AWSMachinePool does not drain nodes during scale-in #2023

dthorsen · 2020-10-13T18:39:00Z

/kind bug

What steps did you take and what happened:

Create a workload cluster with the experimental EKS Control Plane.
Create a MachinePool with replicas: 5 and create the associated AWSMachinePool resources. (Note: this AWSMachinePool is not managed by cluster-autoscaler)
Create a deployment and scale it such that some pods fall on all machines
Create a PDB protecting the deployment with maxUnavailable: 1
Scale the MachinePool down to replicas: 3

This caused the AWSMachineController to set the DesiredInstances in the ASG to 3 without draining nodes at all. The PDB was not honored, and the EC2 instances were terminated by the ASG immediately.

What did you expect to happen:
The nodes should have drained gracefully before the EC2 instances are terminated.

Anything else you would like to add:
In the current AWSMachinePool implementation, the instance selection for scale-in is performed at the AutoScalingGroup. This could be fixed in the non-cluster-autoscaler case by modifying AWSMachinePool controller to perform node selection for scale-in, drain the selected nodes, and finally utilize the AWS TerminateInstanceInAutoScalingGroup action while setting the request value ShouldDecrementDesiredCapacity: true

We may want to also consider a lifecycle hook on the autoscaling group that prevents ec2 instance termination until the drain completes.
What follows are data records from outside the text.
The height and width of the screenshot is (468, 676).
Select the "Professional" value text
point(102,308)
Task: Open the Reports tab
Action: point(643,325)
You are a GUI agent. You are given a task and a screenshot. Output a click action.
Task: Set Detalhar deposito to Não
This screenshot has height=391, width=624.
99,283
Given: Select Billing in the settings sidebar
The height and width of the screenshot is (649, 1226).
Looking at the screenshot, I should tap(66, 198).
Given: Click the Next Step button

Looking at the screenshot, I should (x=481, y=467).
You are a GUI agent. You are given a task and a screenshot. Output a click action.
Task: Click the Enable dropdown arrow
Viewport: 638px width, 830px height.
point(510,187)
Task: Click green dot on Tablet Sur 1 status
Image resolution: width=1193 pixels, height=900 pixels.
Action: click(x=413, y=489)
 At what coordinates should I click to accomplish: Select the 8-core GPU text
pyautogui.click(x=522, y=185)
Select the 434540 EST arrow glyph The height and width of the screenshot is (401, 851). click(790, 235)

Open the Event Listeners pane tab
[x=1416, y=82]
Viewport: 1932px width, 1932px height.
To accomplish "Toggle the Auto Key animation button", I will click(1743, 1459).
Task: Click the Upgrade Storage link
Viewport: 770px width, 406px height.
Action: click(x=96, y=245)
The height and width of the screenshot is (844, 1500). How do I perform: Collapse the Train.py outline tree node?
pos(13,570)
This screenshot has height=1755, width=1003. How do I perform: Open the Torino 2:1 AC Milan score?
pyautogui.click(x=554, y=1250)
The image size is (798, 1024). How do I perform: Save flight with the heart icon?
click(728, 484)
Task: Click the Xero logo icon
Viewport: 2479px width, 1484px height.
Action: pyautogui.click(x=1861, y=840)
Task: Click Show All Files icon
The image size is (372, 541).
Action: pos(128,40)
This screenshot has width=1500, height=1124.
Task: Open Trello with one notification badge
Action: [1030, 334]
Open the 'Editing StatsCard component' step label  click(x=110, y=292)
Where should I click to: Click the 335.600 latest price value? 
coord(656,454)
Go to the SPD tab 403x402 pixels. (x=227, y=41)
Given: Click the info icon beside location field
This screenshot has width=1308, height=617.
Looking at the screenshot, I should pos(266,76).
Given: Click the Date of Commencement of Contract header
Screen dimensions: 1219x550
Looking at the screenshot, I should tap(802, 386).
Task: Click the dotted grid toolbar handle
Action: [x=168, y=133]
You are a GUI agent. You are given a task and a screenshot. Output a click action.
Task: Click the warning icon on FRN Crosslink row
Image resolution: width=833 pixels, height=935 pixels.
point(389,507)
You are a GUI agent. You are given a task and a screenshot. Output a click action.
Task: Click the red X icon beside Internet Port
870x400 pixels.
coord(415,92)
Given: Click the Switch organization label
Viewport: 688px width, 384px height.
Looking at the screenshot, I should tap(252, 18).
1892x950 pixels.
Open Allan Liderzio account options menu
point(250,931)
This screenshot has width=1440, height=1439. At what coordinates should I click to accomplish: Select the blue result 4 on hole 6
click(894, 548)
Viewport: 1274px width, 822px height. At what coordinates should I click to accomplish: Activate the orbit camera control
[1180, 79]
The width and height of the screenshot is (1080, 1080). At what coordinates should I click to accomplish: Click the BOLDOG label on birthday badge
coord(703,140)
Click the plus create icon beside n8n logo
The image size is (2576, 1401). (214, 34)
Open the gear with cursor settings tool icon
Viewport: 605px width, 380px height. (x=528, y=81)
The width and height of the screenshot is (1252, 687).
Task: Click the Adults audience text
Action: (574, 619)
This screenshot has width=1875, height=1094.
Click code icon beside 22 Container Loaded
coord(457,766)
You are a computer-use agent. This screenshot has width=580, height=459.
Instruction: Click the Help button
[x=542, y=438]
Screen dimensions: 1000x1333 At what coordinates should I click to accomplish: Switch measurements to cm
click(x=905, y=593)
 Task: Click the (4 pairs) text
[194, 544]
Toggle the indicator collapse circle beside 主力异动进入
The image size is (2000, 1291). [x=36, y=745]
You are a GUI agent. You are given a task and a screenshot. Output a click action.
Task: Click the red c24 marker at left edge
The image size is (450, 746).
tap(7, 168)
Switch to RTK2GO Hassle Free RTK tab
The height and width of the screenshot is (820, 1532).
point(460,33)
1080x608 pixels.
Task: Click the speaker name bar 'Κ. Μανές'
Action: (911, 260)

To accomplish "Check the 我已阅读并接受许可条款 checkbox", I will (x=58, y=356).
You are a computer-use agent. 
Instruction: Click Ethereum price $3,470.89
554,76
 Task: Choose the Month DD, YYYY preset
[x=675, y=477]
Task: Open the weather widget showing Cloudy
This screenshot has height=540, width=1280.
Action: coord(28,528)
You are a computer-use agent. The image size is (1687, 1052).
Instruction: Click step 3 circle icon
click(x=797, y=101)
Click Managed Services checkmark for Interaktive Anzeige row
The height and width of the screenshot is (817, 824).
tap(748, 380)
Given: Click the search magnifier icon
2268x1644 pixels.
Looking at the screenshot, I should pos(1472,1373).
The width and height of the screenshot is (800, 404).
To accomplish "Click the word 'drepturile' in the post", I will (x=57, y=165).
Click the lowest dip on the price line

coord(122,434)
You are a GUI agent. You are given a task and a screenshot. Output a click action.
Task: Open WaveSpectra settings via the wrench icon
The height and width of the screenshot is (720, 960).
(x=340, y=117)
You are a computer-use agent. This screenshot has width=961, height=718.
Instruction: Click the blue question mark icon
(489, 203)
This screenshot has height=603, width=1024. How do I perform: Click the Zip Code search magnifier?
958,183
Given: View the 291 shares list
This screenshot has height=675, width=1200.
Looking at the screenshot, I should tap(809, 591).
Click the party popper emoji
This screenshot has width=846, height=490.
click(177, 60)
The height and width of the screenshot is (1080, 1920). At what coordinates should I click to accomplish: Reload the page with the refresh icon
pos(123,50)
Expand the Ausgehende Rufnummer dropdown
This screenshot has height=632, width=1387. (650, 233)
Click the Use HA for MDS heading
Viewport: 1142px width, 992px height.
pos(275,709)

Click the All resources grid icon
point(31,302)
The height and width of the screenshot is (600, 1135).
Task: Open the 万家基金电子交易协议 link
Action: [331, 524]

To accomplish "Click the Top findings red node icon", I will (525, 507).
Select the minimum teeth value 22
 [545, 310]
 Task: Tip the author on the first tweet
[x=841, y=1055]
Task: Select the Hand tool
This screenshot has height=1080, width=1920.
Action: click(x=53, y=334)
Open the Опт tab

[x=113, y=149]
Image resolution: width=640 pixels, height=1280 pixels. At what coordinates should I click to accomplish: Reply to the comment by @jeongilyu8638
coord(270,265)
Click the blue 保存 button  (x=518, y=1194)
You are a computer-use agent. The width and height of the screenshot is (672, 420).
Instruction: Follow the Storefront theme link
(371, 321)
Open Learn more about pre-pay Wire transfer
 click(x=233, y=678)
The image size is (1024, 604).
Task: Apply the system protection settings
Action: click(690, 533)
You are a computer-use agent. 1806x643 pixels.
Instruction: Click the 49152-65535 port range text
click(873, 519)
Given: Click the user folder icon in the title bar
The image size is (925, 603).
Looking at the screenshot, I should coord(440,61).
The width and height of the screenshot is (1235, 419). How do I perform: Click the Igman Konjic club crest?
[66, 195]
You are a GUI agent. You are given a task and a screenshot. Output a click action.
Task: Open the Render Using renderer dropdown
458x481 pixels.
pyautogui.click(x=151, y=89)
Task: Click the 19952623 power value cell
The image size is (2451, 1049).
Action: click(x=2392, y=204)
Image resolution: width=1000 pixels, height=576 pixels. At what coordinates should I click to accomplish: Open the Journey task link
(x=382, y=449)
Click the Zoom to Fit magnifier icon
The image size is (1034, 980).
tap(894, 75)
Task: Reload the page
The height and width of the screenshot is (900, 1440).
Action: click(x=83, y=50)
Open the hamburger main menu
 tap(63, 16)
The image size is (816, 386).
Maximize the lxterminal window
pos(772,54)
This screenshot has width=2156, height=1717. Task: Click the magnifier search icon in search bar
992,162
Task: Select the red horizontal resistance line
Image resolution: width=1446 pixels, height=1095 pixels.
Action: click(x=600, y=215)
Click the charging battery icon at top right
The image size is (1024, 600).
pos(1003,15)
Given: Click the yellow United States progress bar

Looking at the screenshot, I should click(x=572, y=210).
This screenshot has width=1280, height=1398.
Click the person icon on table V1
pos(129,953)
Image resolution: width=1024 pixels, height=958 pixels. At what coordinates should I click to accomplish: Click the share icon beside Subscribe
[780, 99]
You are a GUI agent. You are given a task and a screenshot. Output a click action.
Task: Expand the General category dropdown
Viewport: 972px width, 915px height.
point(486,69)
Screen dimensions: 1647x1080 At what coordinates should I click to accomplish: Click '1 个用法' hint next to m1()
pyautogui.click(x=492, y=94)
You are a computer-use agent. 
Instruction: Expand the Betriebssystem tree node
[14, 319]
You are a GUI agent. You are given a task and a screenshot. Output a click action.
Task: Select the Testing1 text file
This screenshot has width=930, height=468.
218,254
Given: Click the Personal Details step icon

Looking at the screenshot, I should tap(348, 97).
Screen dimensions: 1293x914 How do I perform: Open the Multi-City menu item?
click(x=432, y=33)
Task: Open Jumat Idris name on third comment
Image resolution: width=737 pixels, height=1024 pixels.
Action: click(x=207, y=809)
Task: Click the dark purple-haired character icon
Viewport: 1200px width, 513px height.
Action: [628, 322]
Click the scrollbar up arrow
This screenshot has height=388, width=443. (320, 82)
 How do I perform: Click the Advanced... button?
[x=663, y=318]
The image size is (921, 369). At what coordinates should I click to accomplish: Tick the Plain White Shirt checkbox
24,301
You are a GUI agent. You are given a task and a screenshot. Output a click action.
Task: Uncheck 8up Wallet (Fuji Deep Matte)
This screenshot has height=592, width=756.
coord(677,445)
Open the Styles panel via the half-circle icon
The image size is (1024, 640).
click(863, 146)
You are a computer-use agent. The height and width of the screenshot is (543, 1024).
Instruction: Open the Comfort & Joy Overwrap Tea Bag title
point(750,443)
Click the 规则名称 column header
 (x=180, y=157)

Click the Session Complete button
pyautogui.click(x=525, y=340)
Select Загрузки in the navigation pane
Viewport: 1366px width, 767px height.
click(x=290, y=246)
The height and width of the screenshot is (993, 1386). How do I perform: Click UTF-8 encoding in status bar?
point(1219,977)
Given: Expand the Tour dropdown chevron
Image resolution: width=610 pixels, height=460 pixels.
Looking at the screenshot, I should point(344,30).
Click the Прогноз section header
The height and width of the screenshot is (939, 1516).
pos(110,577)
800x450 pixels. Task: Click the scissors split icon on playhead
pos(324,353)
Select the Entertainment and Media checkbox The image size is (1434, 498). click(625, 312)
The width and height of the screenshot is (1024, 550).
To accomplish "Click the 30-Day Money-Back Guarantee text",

This would help to prevent cases where instances are forcibly terminated without draining when the DesiredInstances values are manipulated via the EC2 console, CLI, or APIs.

Environment:

Cluster-api-provider-aws version: Commit: 3338cd4
Kubernetes version: (use kubectl version): v.1.17.9
OS (e.g. from /etc/os-release): Amazon Linux 2

The text was updated successfully, but these errors were encountered:

fejta-bot · 2021-02-07T14:47:30Z

Issues go stale after 90d of inactivity.
Mark the issue as fresh with /remove-lifecycle stale.
Stale issues rot after an additional 30d of inactivity and eventually close.

If this issue is safe to close now please do so with /close.

Send feedback to sig-contributor-experience at kubernetes/community.
/lifecycle stale

fejta-bot · 2021-03-09T15:33:18Z

Stale issues rot after 30d of inactivity.
Mark the issue as fresh with /remove-lifecycle rotten.
Rotten issues close after an additional 30d of inactivity.

If this issue is safe to close now please do so with /close.

Send feedback to sig-contributor-experience at kubernetes/community.
/lifecycle rotten

randomvariable · 2021-03-11T19:10:09Z

Chatting with @sedefsavas
AWS Node Termination Handler ( https://github.com/aws/aws-node-termination-handler ) can help, but doesn't fully eliminate it - it gives a 2 minute warning.

Sync with CAPZ on MachinePool v.Next

@kschumy , any ideas on what we should do here?

sedefsavas · 2021-03-23T03:50:14Z

We can follow a similar approach with Openshift's POC about polling termination endpoint:
https://github.com/openshift/cluster-api-provider-aws/blob/b4a3478db44ddb554883cf77a9e5f49ffd54fdf4/pkg/termination/handler.go

More on this is discussed in the cluster-api proposal: kubernetes-sigs/cluster-api#3528

fejta-bot · 2021-04-22T04:17:15Z

Rotten issues close after 30d of inactivity.
Reopen the issue with /reopen.
Mark the issue as fresh with /remove-lifecycle rotten.

Send feedback to sig-contributor-experience at kubernetes/community.
/close

k8s-ci-robot · 2021-04-22T04:17:22Z

@fejta-bot: Closing this issue.

In response to this:

Rotten issues close after 30d of inactivity.
Reopen the issue with /reopen.
Mark the issue as fresh with /remove-lifecycle rotten.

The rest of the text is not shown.